WRITTEN EXERCISE
Please answer these questions about the Thunderbolt forum thread, one per line:
1. In what city does the person who started the thread live?
2. How many files does razor2006 say you flash in hboot to unroot?
3. About how much does DrPepperLives say a new phone could cost?

═══ TEXT SHOWN

# To or not to unroot



## ericatomars23 (Jun 21, 2011)

Okay so here is my issue. My thunderbolt has the worse 4G LTE signal.. I live in Chicago and I know there signal is good but not this phone. Im constantly having to restart so I can get my 4G LTE coverage. So I wanna go to Verizon and have them send me a replacement but I wanna know is it worth going through the touble of unrooting the device, do they care. Has anyone sent in a rooted device to Verizon and had any problems?

I want to get a replacement so I can sell it as soon as verizon releases a better phone but at this point I think any phone would be a better replacement then this one. Im using the Thunderstick ROM and I'm not in love with it at all but none of these ROMs have seemed solid to me. I dunno hopefully someone can help me out.


----------



## razor2006 (Jul 16, 2011)

If you're returning it to Verizon, absolutely unroot. It's not hard, you literally just flash two different files in hboot. Hardly a nuisance. There should be a sticky in the development forum on what to do.


----------



## Aquarius169 (Aug 8, 2011)

Use chingy gingeritis 3d v1.0 beta 7 it's a good tom and stable


----------



## Aquarius169 (Aug 8, 2011)

Good rom. Chingy gingeritis 3d rom


----------



## razor2006 (Jul 16, 2011)

Gingeritis V1.2.1 is actually snappier and more stable IMO. It's straight Sense 2.1 though, no 3.0 elements like G3D.


----------



## DrPepperLives (Aug 2, 2011)

Sounds like the issue isn't the ROM, it's the phone and the signal. I would absolutely unroot. I wouldn't risk paying the $500 or so for a new phone because you "voided your warranty."


----------



## sonami (Jul 16, 2011)

Might wana try a new sim card first , might be suprised...

Sent from my TBolt using my f***cking thumbs...


----------



## CBMC (Jun 23, 2011)

Like everyone else said, unroot. There is a high chance that they won't take it back rooted. So unless you want to be stuck with the phone, unroot.

Sent from my ADR6400L using Forum Runner


----------



## Grnlantern79 (Aug 12, 2011)

First try to flash a new radio, then sim card, then unroot back to stock (ROM, and Radio) see if it works then, if not send it back (unrooted)


----------



## YankInDaSouth (Jun 9, 2011)

"Grnlantern79 said:


> First try to flash a new radio, then sim card, then unroot back to stock (ROM, and Radio) see if it works then, if not send it back (unrooted)


I would try this first. ^
I also had a VERY strange issue with data ... this past Friday I just lost it - no 3G, no 4G but calls and texts worked fine (as did wifi). I tried everything from flashing radios to wiping and flashing several ROMs and nothing got my data back. Called VZW support and they did not resolve it. The next morning I went to VZW and said the tech on the phone recommended a new Sim card (yeah so it was a little white lie) swapped it out and nothing still. At this point I figured it was time to unroot and bring my phone into the store. I downloaded the 2 files in jcases's unroot thread and flashed the stock un rooted RUU in hboot. Rebooted and data was working!!! So I proceeded to sign in and test my connection and it was working well. So, being I didn't flash the stock bootloader RUU I was sill s-off ... I flashed the rooted RUU from the root thread to obtain root again and everything has been fine since! 
Sorry for the long post, but maybe doing this will help you. I am not sure why I lost data like that or why flashing the unrooted RUU worked, but it was like an enima for my phone ;-) 
Good luck!


----------

══════
═══ DATA SECTION

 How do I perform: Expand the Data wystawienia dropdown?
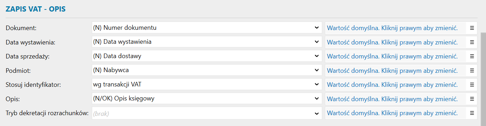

══════

RESULT OF THE EXERCISE
1. Chicago
2. Two
3. $500 or so